I believe the variable “r” is local scope inside the function because I passed it into the function as an argument to the function. As far as “data”, as far as I’ve seen and heard, Julia structures are automatically constant globals! Constant globals run just as fast as locals – as far as I’m aware.
I’ve done the benchmarking, and this assumption appears to be true, because the benchmark times for the following code shows great performance with my global structure “data” vs local variables.
Compare this code and benchmark:
module test
module stuff1
struct teststruct
x::Array{Float64,1} #this will be a 1000-element array that behaves like a const global array. I can mutate it's elements!
y::Array{Float64,1} #this will be a 1-element array that behaves like a const global array. I can mutate it's elements!
z::Float64 #this will be a value that I cannot mutate!
end
data=teststruct(rand(1000),[6.7],9.1);
println(data.x[1:10])
end
module run_calculations1
import ..stuff1.data
#define further parameters here
r=8.0
function run_simulation(data,r)
s = 0.0
y=1.0
for i in 1:length(data.x)
for j in 1:length(data.x)
data.x[i] = rand(1)[1]*y*data.z+data.y[1]+r
end
end
return data
end
end
time() = @time y=run_calculations1.run_simulation(stuff1.data,run_calculations1.r)
time()
time()
time()
time()
end
OUTPUTS:
[0.323492, 0.235494, 0.51633, 0.784921, 0.66276, 0.312472, 0.72803, 0.40744, 0.974881, 0.852874]
0.139204 seconds (1.04 M allocations: 93.487 MiB, 22.53% gc time)
0.101172 seconds (1000.00 k allocations: 91.553 MiB, 31.57% gc time)
0.097960 seconds (1000.00 k allocations: 91.553 MiB, 31.24% gc time)
0.085701 seconds (1000.00 k allocations: 91.553 MiB, 27.62% gc time)
with this one:
module test
module stuff1
struct teststruct
x::Array{Float64,1} #this will be a 1000-element array that behaves like a const global array. I can mutate it's elements!
y::Array{Float64,1} #this will be a 1-element array that behaves like a const global array. I can mutate it's elements!

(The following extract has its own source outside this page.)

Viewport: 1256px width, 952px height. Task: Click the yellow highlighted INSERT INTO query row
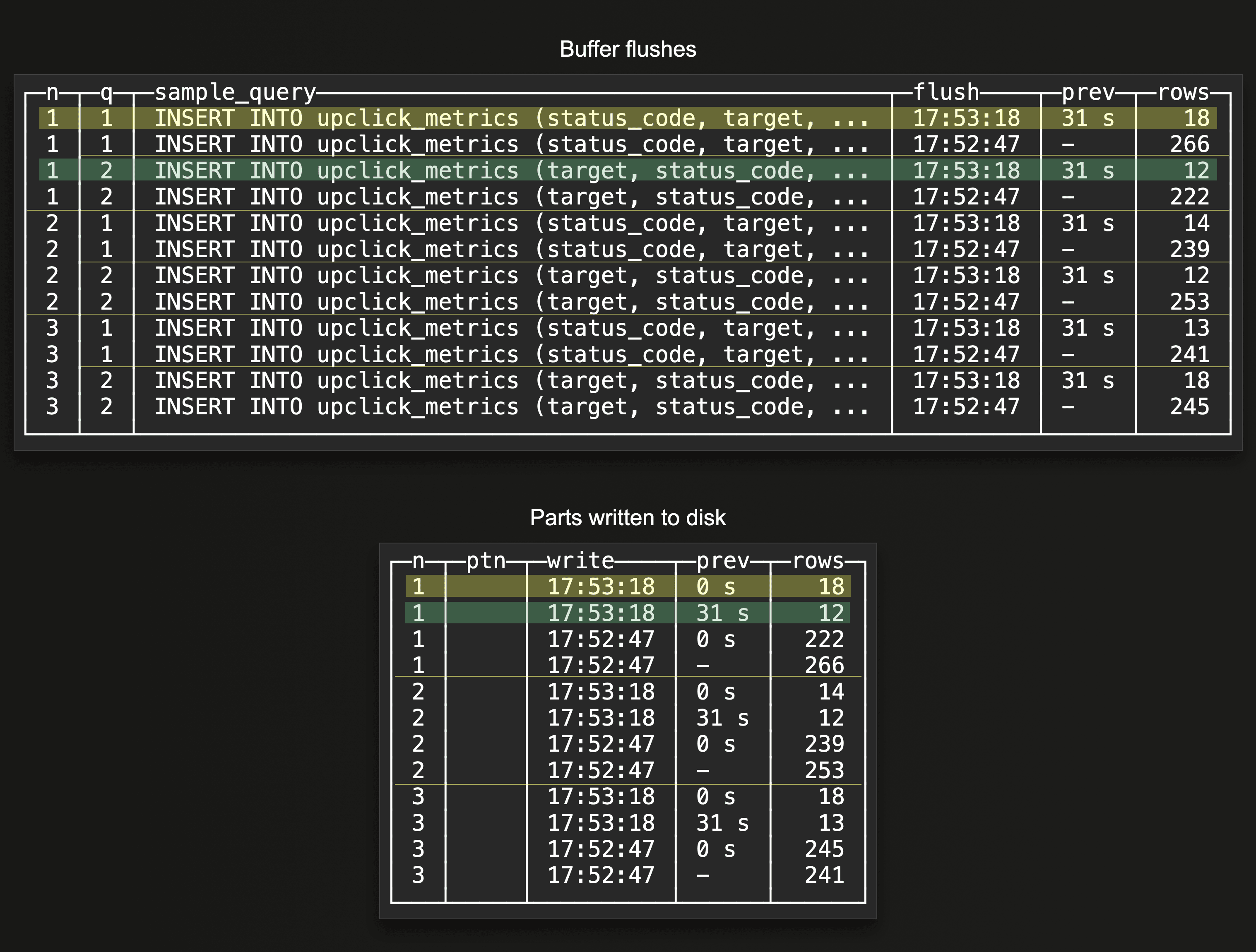click(x=511, y=118)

z::Float64 #this will be a value that I cannot mutate!
end
data=teststruct(rand(1000),[6.7],9.1);
println(data.x[1:10])
end
module run_calculations1
import ..stuff1.data
#define further parameters here
function run_simulation()
s = 0.0
y=1.0
x=[1.0]
for i in 1:1000
for j in 1:1000
x[1] = rand(1)[1]*y*9.1+6.7+8.0
end
end
return x
end
end
time() = @time y=run_calculations1.run_simulation()
time()
time()
time()
time()
end
OUTPUTS:
[0.598739, 0.238504, 0.570769, 0.768084, 0.30716, 0.0337915, 0.361736, 0.715133, 0.96916, 0.987557]
0.100308 seconds (1.00 M allocations: 91.553 MiB, 26.71% gc time)
0.091171 seconds (1.00 M allocations: 91.553 MiB, 21.15% gc time)
0.077898 seconds (1.00 M allocations: 91.553 MiB, 22.52% gc time)
0.084541 seconds (1.00 M allocations: 91.553 MiB, 22.64% gc time)
@kristoffer.carlsson I’d be excited to learn some way to improve this example code’s performance. It’s the best I got now.